De aanwezigheid van meetfout in toetsscores is een belangrijke kwestie. Analyses die controleren voor toetsscores om daarmee het prestatieniveau van leerlingen gelijk te trekken, moeten zich ervan bewust zijn dat die vergelijking imperfect is als er niet voor meetfout gecorrigeerd wordt. We hebben laten zien dat het corrigeren voor meetfout een duidelijk verschil maakt als we de schooladviezen van leerlingen met eenzelfde prestatieniveau maar met een verschillend opleidingsniveau van hun ouders vergelijken. De impact van de opleiding van de ouders halveert wanneer we hierbij de citoscore voor meetfout corrigeren. Niettemin blijft overeind dat er verschillen zijn in de uitgedeelde adviezen voor leerlingen met dezelfde citoscore afhankelijk van de opleiding van de ouders.

 

Noten

1Hierbij komt categorie 1 overeen met lage opleiding en categorieën 4 en 5 met hoge opleiding.

2De schattingen voor Tabel 1 en 2 komen uit dezelfde regressie, waarin we beide indicatoren tegelijkertijd opnemen. De schattingen voor Tabel 3 komen uit een aparte regressie waarin we alleen de categoriale indicator opnemen.

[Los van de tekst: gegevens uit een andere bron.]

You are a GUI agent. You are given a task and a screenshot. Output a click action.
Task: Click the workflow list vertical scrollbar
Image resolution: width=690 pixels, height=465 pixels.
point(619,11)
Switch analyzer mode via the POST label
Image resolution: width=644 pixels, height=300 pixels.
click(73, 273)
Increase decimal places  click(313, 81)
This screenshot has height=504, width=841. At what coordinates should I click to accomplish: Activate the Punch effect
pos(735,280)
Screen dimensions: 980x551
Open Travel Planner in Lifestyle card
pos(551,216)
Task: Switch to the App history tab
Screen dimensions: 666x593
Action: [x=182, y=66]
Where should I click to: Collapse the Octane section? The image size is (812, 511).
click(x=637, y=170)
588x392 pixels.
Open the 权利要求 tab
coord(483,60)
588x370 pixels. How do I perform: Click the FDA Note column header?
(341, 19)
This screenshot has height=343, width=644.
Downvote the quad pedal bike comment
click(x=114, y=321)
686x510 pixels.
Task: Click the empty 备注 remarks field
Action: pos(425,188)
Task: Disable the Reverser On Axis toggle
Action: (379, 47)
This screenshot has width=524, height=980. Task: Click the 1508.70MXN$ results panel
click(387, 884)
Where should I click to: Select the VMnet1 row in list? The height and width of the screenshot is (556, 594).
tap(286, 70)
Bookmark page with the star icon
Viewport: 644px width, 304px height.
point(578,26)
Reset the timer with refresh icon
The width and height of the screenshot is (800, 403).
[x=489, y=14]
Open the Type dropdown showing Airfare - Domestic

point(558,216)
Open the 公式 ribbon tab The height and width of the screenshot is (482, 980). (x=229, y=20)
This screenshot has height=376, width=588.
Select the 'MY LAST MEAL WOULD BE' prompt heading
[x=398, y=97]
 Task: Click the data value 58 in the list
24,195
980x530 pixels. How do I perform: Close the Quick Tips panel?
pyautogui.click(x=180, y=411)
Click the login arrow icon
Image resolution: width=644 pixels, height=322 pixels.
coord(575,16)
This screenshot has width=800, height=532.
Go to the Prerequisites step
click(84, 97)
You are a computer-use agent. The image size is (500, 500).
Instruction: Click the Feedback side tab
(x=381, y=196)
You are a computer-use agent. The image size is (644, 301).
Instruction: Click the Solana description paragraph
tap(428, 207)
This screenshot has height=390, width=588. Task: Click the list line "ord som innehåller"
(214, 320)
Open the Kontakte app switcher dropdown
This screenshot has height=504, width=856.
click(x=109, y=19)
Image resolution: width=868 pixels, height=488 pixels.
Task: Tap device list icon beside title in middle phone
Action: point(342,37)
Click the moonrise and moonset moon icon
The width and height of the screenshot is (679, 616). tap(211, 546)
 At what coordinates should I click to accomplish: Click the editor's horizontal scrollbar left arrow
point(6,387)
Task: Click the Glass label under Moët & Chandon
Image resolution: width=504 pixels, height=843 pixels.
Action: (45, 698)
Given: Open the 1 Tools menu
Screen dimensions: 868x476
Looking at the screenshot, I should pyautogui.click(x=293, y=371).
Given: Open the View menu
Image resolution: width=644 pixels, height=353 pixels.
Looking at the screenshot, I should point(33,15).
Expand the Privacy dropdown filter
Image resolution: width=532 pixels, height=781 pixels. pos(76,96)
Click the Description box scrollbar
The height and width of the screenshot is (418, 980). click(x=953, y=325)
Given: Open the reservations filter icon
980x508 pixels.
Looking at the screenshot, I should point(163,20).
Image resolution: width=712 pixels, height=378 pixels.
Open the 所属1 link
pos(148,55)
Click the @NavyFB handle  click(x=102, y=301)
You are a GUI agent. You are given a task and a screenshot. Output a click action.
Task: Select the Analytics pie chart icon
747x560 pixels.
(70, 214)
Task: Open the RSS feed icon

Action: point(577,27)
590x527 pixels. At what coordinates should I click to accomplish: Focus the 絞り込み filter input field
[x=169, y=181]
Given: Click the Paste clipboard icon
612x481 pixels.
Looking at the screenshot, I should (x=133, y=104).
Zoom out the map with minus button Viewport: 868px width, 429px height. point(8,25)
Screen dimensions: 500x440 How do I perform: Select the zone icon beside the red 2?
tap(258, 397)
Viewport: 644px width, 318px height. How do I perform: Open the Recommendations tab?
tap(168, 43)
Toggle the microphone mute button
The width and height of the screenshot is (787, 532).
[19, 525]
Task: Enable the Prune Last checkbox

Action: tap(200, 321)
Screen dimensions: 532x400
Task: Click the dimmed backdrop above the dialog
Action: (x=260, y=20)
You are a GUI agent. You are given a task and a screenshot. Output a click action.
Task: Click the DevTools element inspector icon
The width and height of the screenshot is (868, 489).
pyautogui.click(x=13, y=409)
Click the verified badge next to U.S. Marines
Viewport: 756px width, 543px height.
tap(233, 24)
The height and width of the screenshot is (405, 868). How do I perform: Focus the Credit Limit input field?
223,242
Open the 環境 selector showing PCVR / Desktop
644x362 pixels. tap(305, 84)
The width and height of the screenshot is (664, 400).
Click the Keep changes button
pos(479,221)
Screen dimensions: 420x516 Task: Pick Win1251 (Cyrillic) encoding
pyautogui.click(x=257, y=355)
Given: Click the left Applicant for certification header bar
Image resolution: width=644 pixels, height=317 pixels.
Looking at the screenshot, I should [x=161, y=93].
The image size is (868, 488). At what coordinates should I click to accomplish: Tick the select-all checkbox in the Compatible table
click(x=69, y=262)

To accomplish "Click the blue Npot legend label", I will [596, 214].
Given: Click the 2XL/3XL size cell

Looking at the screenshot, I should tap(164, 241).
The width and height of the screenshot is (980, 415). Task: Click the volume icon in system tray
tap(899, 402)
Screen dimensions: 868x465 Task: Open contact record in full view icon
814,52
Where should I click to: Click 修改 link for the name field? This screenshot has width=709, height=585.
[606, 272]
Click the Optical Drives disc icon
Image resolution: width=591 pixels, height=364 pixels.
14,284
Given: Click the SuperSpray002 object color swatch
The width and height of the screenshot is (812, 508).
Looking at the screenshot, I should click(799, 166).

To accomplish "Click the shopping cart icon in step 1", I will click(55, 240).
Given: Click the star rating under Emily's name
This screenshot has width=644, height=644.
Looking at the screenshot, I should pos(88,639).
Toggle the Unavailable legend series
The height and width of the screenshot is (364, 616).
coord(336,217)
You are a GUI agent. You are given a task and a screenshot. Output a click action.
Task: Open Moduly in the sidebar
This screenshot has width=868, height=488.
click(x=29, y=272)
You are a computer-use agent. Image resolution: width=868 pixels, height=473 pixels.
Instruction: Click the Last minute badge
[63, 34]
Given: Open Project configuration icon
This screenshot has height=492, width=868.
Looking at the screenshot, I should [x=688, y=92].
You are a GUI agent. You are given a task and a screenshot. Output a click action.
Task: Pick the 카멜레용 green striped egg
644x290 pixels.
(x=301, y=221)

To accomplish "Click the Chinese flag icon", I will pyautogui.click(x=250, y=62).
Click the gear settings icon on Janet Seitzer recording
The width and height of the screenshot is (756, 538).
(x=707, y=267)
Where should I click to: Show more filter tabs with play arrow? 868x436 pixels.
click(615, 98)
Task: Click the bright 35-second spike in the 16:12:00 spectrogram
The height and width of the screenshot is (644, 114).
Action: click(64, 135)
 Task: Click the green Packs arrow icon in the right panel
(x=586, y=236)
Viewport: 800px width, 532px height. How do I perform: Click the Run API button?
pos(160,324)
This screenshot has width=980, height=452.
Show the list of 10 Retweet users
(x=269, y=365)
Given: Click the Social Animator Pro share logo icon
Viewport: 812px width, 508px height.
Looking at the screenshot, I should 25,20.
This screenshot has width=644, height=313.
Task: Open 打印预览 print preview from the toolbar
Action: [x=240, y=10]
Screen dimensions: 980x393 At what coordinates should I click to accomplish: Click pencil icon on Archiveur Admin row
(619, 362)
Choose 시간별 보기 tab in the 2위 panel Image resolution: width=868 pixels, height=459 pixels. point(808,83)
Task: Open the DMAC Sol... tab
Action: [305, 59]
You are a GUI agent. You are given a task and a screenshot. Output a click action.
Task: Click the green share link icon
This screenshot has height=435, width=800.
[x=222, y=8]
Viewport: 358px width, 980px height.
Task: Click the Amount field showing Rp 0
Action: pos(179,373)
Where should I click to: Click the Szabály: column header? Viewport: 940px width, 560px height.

3Het advies is uitgedrukt op een schaal van 1 tot 5. Meer uitleg over deze schaal is [hier] te vinden. Een afname van 0.158 op deze schaal is equivalent aan een 15.8% hogere kans om één niveau lager geplaatst te worden.

4 De leerlingen kunnen dus nog steeds verschillen op onderwerpen die niet door de citotoets getest worden, inclusief bijvoorbeeld non-cognitieve vaardigheden. In een andere analyse kijken we naar de rol van dat soort verschillen.